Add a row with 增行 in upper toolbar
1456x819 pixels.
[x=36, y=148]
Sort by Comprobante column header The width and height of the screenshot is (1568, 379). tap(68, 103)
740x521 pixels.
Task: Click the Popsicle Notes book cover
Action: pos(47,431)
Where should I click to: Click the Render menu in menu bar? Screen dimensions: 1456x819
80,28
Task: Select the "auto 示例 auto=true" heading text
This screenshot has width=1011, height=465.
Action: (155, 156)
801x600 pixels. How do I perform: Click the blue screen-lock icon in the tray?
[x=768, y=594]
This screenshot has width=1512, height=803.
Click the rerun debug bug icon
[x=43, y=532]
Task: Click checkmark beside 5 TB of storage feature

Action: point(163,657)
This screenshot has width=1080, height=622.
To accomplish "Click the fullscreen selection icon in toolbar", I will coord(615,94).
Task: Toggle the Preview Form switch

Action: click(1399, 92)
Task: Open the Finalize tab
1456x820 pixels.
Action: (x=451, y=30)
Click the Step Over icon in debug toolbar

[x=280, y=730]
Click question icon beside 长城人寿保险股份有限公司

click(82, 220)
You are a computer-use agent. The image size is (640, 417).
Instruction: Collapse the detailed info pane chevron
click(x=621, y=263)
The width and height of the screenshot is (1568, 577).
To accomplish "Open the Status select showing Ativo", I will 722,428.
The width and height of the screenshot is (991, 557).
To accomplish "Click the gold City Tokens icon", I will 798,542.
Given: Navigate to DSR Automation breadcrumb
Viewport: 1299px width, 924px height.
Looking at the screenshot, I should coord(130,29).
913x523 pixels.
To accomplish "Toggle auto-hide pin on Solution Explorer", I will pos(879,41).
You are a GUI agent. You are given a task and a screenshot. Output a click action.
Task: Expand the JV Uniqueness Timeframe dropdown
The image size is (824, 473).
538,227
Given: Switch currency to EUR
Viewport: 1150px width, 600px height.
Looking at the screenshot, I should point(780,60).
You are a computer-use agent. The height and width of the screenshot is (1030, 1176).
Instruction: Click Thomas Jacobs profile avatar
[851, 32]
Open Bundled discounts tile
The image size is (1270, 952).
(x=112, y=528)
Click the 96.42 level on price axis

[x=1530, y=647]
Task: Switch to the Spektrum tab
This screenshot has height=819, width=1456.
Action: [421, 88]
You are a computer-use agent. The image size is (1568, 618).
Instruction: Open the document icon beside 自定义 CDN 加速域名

########

Reproduce all of the items above line for line, with no changes.

_Output_
Add a row with 增行 in upper toolbar
1456x819 pixels.
[x=36, y=148]
Sort by Comprobante column header The width and height of the screenshot is (1568, 379). tap(68, 103)
740x521 pixels.
Task: Click the Popsicle Notes book cover
Action: pos(47,431)
Where should I click to: Click the Render menu in menu bar? Screen dimensions: 1456x819
80,28
Task: Select the "auto 示例 auto=true" heading text
This screenshot has width=1011, height=465.
Action: (155, 156)
801x600 pixels. How do I perform: Click the blue screen-lock icon in the tray?
[x=768, y=594]
This screenshot has width=1512, height=803.
Click the rerun debug bug icon
[x=43, y=532]
Task: Click checkmark beside 5 TB of storage feature

Action: point(163,657)
This screenshot has width=1080, height=622.
To accomplish "Click the fullscreen selection icon in toolbar", I will coord(615,94).
Task: Toggle the Preview Form switch

Action: click(1399, 92)
Task: Open the Finalize tab
1456x820 pixels.
Action: (x=451, y=30)
Click the Step Over icon in debug toolbar

[x=280, y=730]
Click question icon beside 长城人寿保险股份有限公司

click(82, 220)
You are a computer-use agent. The image size is (640, 417).
Instruction: Collapse the detailed info pane chevron
click(x=621, y=263)
The width and height of the screenshot is (1568, 577).
To accomplish "Open the Status select showing Ativo", I will 722,428.
The width and height of the screenshot is (991, 557).
To accomplish "Click the gold City Tokens icon", I will 798,542.
Given: Navigate to DSR Automation breadcrumb
Viewport: 1299px width, 924px height.
Looking at the screenshot, I should coord(130,29).
913x523 pixels.
To accomplish "Toggle auto-hide pin on Solution Explorer", I will pos(879,41).
You are a GUI agent. You are given a task and a screenshot. Output a click action.
Task: Expand the JV Uniqueness Timeframe dropdown
The image size is (824, 473).
538,227
Given: Switch currency to EUR
Viewport: 1150px width, 600px height.
Looking at the screenshot, I should point(780,60).
You are a computer-use agent. The height and width of the screenshot is (1030, 1176).
Instruction: Click Thomas Jacobs profile avatar
[851, 32]
Open Bundled discounts tile
The image size is (1270, 952).
(x=112, y=528)
Click the 96.42 level on price axis

[x=1530, y=647]
Task: Switch to the Spektrum tab
This screenshot has height=819, width=1456.
Action: [421, 88]
You are a computer-use agent. The image size is (1568, 618).
Instruction: Open the document icon beside 自定义 CDN 加速域名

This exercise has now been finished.